We decided to wait it out until the Covid numbers were down. During this time I had taken all my photo, lighting, audio, music, and video gear with me including, my 35mm Canon TLb, medium format Mamiya RB67, and Holga 120mm cameras. We decided to shoot photos of ourselves and portraits of people during this pandemic. We would jump in my folks’ car and go for rides and just document whatever we could on film then develop it later with a caffenol (coffee/vitamin C) developer. Using caffenol we were able to develop in the evenings when it got dark, look at what we shot, and either scan or use our photo stand to shoot with a 120 mm digital camera.

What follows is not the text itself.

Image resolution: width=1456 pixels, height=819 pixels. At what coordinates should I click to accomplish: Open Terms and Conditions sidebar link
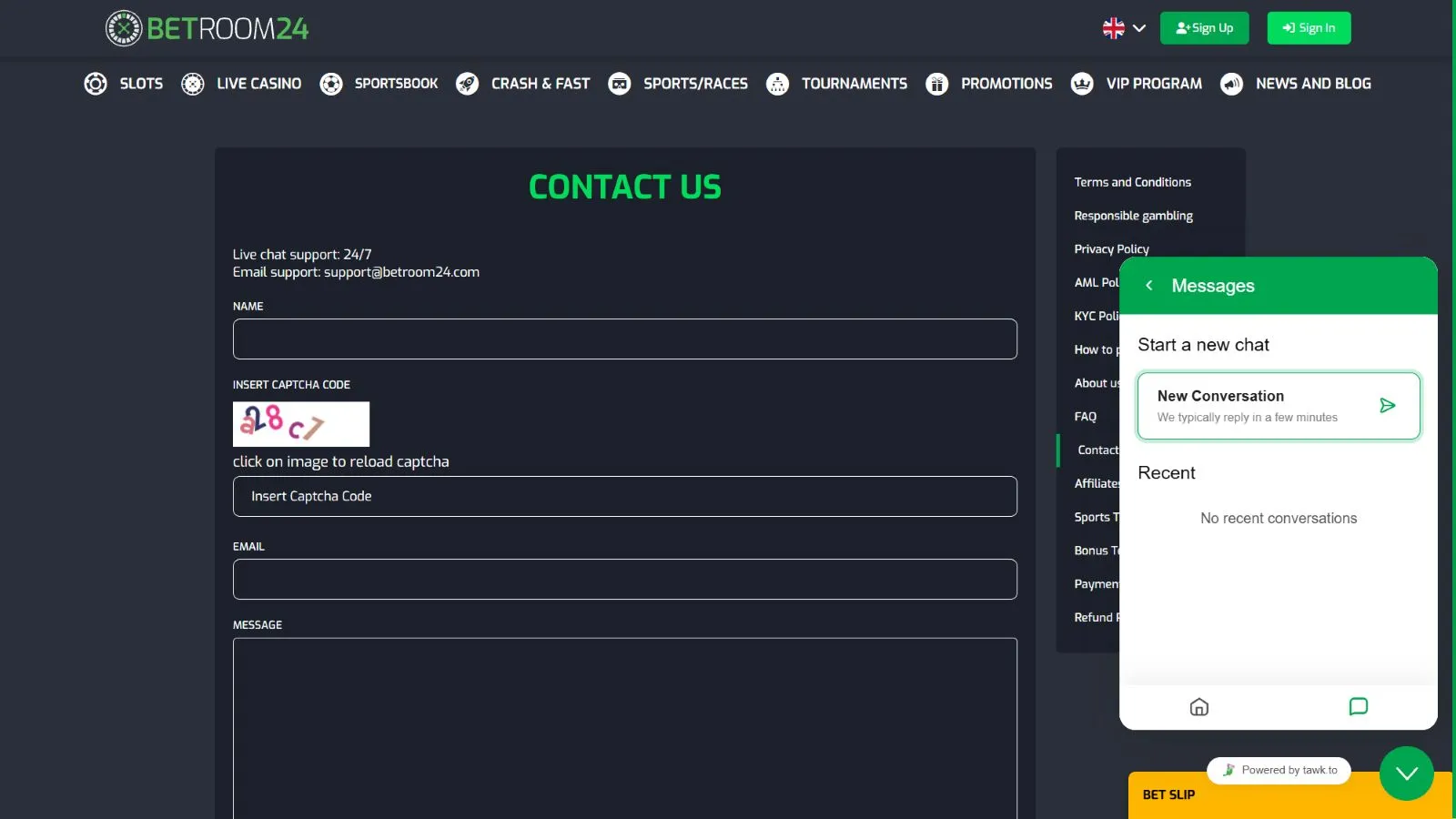tap(1132, 182)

The process brought me back to why I got into art making in the first place. I love DIY, gorilla, punk kind of art making. When we were in Calgary, I would bring the Mamiya RB67 and just ask people if I could take their portrait. I was also using a disposable Ilford camera that we would reload with black and white film to just document.
In the early days of April 2020, we would often go to a look out by Waterton Park in Southern Alberta. Neko was the first subject I captured. She was taking a selfie as most teenagers do, and this became the start of this photo essay. I found using analog photography and caffenol has this spiritual connection to the land and ideas of capturing a spirit in this case the living. In Ghost Days, I have looked at working with the spirit world and with this photo essay I was working with the living world in a time that is uncertain. These two spaces seem to collide in this iteration of the project. The portraits were shot with the intent of the moment, moments at work, walking the dog, before one drives off to the airport, or simply enjoying the land. Seeing people in love, smiling or gazing at the camera, I wanted to capture something that wasn’t dismal but lively.
I wanted to capture something that wasn’t dismal but lively.
Ghost Days is an experimental art adventure with film/video, performance, photo, and music to conjure spirits and ghosts as audience and collaborators with the living.